While a Connecticut gambler who fails to clear a debt at a Connecticut casino may ultimately have a lien placed on his property, he could face the threat of jail time in Nevada if he walked away from a casino debt there, Rose said.

"So having a lien on your house is a lot better than getting arrested by police in Connecticut and put on a plane to Las Vegas," he said.

Nevada casinos can also pursue a gambling debt by filing a civil suit.

A Wynn Resorts spokesman did not respond to a request for information about the company's debt-collection practices. Las Vegas-based MGM Resorts International, which operates casinos in Nevada and other states and is expected to be granted a license to open one in Springfield, Mass., declined to discuss the subject.

"We're going to need to take a pass on making a comment or providing info. We are still engaged with the licensing process," an MGM spokeswoman said.

Credit for high rollers

Bobby Soper, Mohegan Sun's president and chief executive officer, provided email responses to a series of questions about Mohegan Sun's use of liens and extension of credit. He said the use of liens is "relatively infrequent" and "always ... a tool of last resort."

"It is important to note that we have NEVER foreclosed on any of these liens," Soper wrote.

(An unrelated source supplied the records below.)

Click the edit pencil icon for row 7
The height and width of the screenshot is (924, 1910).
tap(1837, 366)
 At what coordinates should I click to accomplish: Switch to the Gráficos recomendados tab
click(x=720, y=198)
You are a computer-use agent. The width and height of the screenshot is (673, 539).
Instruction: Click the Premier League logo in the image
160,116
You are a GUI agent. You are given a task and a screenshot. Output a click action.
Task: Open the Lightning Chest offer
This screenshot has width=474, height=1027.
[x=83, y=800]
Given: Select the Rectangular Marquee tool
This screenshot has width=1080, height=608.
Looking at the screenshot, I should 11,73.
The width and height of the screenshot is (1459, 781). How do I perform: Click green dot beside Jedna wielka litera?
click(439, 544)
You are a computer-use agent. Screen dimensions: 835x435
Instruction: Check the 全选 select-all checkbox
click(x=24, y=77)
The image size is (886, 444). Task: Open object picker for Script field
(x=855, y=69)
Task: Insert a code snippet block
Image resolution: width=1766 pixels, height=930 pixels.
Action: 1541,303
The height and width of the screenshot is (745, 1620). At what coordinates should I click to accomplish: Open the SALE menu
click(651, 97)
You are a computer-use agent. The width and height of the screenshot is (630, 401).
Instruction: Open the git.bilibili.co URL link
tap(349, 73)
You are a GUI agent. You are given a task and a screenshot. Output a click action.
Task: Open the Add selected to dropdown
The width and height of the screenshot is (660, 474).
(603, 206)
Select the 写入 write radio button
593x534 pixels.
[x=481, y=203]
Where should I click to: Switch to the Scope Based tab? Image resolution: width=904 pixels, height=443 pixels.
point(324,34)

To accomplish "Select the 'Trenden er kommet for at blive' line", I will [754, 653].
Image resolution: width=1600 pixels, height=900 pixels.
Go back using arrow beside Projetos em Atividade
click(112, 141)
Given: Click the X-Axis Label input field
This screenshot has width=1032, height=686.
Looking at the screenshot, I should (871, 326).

In extending credit, Mohegan Sun determines a patron's credit worthiness through the use of a personal credit report; a gaming report showing where he or she has established and paid on a casino credit line; a bank report showing cash assets and a payment method; and verification of a residence address.

Casinos typically offer credit to high-rolling patrons who play table games and who don't want to carry large amounts of cash.

Without the ability to extend credit, a casino would find it "extremely challenging" to accommodate this "significant and important group of patrons," Soper wrote. "That is the reason almost all gaming jurisdictions and casino operations offer credit."

At Twin River Casino in Lincoln, R.I., the former slots parlor that introduced table games last year, officials have discussed extending credit to patrons for the first time, a move that would require legislative approval.

In pursuing Mohegan Sun and Foxwoods gambling debtors outside Connecticut, LeFoll, the Rocky Hill lawyer, said his firm deals with "correspondent" attorneys in 12 other states. In all of those states, he said, casino debt collections and liens are handled the same way his firm handles them.

"Would the Massachusetts attorney general prefer Whitey Bulger collect the debts?" LeFoll asked. "I'd rather take my chances with the courts."